Passage for review:
※ ※ ※
Planning For Business Continuity & Service Affecting Issues
Chief Information Security, Kerv Digital|Kerv Digital
Published 24/10/22 under:
In terms of the post Covid era, the lessons of the last few years are clear. Business continuity means that workforces over the globe were forced to adapt quickly and in some cases very dramatically. Does that mean now that this process should begin to slow down? Absolutely not.
For those that are keen on laying out a roadmap for the future, in this blog our Chief Information Security Officer, Tony Leary, lays out the fundamentals that you’ll need to bear in mind.
First and foremost, always remember that planning for service-affecting issues is good practice and may keep you in business!
Pre-pandemic, disaster recovery and business continuity were topics many found contrived, and perhaps even pointless. But those organisations that had a documented and tested ‘work from home’ business continuity plan, perhaps to mitigate the loss of a key building, likely coped with the first Covid lockdown better than those that didn’t.
Time is of the Essence
Business continuity as ‘availability’ forms part of the information security ‘CIA triad’ along with confidentiality and integrity, so it’s very much part of IT security architecture and governance practice. Availability is usually expressed as a % of uptime over a period e.g., 99.9% measured monthly means that a service may have up to 0.1% (a bit under 45mins) of unplanned downtime a month. As availability is usually backed by a contractual agreement, IT suppliers must be confident that they can comfortably meet this figure for their service. Confident rather than certain, as availability represents the perhaps the most expensive risks to mitigate, given component failures are usually mitigated by adding spare capacity that may only be used if a failure occurs.
Breaking Down the Breakdowns
In common with every other aspect of IT, there are a plethora of initialisms. Besides availability, business continuity is often referred to as disaster recovery (DR) or service continuity. Some other terms that it’s good to be aware of are:
- RPO: Recovery Point Objective: in simple terms, this represents the maximum amount of data a service consumer is willing to lose if the service fails, so a 1hr RPO means up to an hour of data would be lost.
- RTO: Recovery Time Objective: how long it should take to recover a service following an incident that impacted its availability.
- MTPD: Maximum Tolerable Period of Disruption: the time an organisation can tolerate the loss of a service, given any other processes, such as rekeying in that 1hr of lost data, that may be necessary following service recovery.
The relationship between these three terms is typically RPO<RTO<MTPD, e.g., while up to one hour of data may be lost, up to twenty four hours may be needed to restore the whole system (24 hour RTO) and there may then be a further 12 hours allowed to key in data recorded elsewhere (perhaps even on paper) while the service was down, giving an MTPD of 36 hours.
※ ※ ※
Activity list:
(1) List every initialism that the business continuity post defines in its bulleted list, giving what each one stands for.
(2) Copy out the part of the business continuity post that opens with the words containing "Planning For Business" and closes with "you in business!", substituting "staff" for "workforces".

Collected data:
※ ※ ※
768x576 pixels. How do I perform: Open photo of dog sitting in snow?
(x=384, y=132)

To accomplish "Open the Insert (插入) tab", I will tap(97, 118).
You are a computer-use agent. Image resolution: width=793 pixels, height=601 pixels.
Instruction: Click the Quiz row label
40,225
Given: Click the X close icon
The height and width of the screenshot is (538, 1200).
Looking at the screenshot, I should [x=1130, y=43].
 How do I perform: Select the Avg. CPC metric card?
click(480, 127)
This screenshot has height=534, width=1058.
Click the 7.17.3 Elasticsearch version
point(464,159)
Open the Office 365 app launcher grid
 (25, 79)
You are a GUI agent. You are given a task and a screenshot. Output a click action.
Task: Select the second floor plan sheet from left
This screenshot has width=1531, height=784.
※ ※ ※
Answers by item number:
(1)
- RPO: Recovery Point Objective
- RTO: Recovery Time Objective
- MTPD: Maximum Tolerable Period of Disruption

(2)
Planning For Business Continuity & Service Affecting Issues
Chief Information Security, Kerv Digital|Kerv Digital
Published 24/10/22 under:
In terms of the post Covid era, the lessons of the last few years are clear. Business continuity means that staff over the globe were forced to adapt quickly and in some cases very dramatically. Does that mean now that this process should begin to slow down? Absolutely not.
For those that are keen on laying out a roadmap for the future, in this blog our Chief Information Security Officer, Tony Leary, lays out the fundamentals that you’ll need to bear in mind.
First and foremost, always remember that planning for service-affecting issues is good practice and may keep you in business!